Who let the catatonia out of the bag?
Catatonia has been classically understood as a feature of schizophrenia; however, it is now recognized as its own diagnostic entity. The mechanism behind it remains poorly understood. Episodes may arise acutely or develop gradually, be transient or persist for years, and are recognized by many diagnostic signs including:
- Stupor*: absence of any motor activity
- Mutism*: no speech/incomprehensible speech
- Posturing & Catalepsy
- Echolalia/Echopraxia: repetition of provider’s words/actions
- Waxy flexibility: resistance to provider’s positioning
(* most common presentations of catatonia in EDs)

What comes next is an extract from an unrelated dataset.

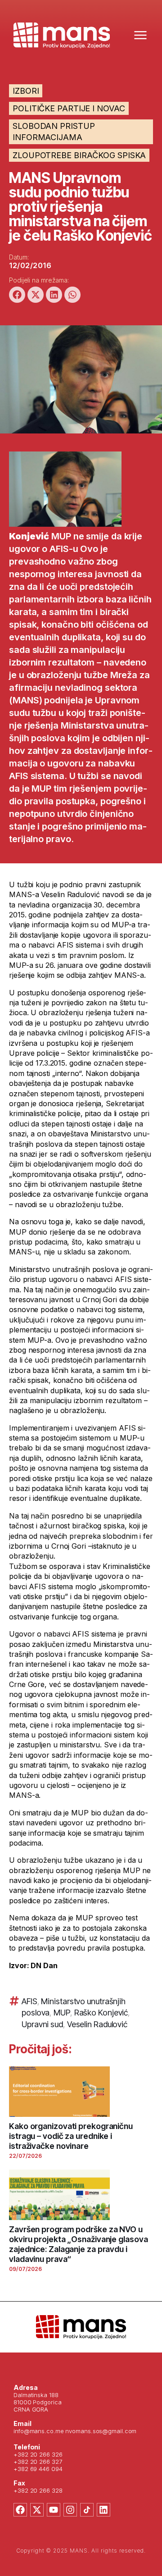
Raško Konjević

There are several diagnostic tools including the Bush-Francis Catatonia Rating Scale that may be used by providers to identify this clinical diagnosis. Once other causes of abnormal psychomotor behaviors or poor interaction (trauma-related dissociation, failure to thrive, substance intoxication, drug interactions) are ruled out, catatonia should be suspected, and prompt treatment is indicated. Known as the “Lorazepam Challenge,” the administration of 1 to 2 mg of lorazepam has been found to be both diagnostic and therapeutic for patients with catatonia. Patients respond to lorazepam by becoming more mobile if previously stuporous, verbal if previously mute, or resume oral intake if previously rejecting. If successful, lorazepam can be continued or increased to up to 16 mg daily. Electroconvulsive therapy (ECT) may be an effective treatment of catatonia that is refractory to benzodiazepines.

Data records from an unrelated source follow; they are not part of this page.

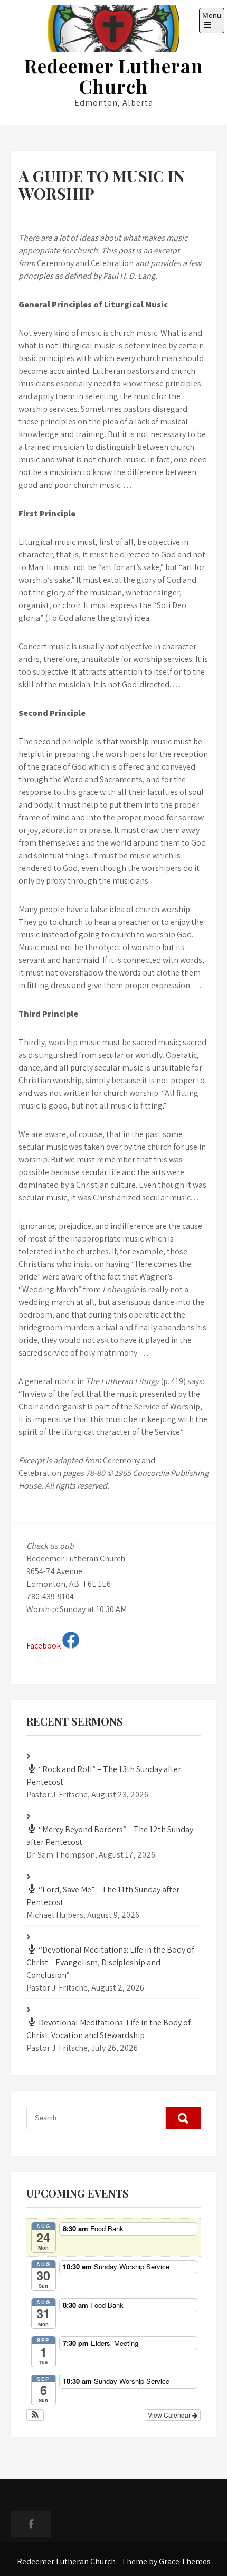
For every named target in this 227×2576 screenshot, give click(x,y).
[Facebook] (31, 2524)
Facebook (44, 1645)
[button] (35, 2415)
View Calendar (170, 2414)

Catatonia may be difficult to distinguish from delirium, a separate but common process encountered in EDs. Unlike catatonia, delirium is defined by fluctuating levels of attention and cognition. Providers should also be aware of malignant catatonia, a severe form of catatonia characterized by abnormal vital signs and metabolic disturbances, with complications including malnutrition, infection, dehydration, pressure injuries, thromboembolism, contractures, and death. If catatonia is suspected, psychiatry should be engaged to guide management; however, patients with severe catatonia may require inpatient medical admission for rehydration, vital sign monitoring, and nutrition.
How will this change my practice?
Patients with catatonia often present to the ED, so it’s important for us to recognize this diagnosis, its variable features, and its management. I include primary psychiatric disturbances in my differential diagnosis for altered mental status, but moving forward, I will specifically think about catatonia, particularly in patients with minimal or absent motor and verbal activity.
Editor’s note: I found it helpful to go through the MDCalc Bush-Francis score to learn more about some of the clinical features. ~Clay Smith
Catatonia. N Engl J Med. 2023 Nov 9;389(19):1797-1802. doi: 10.1056/NEJMra2116304.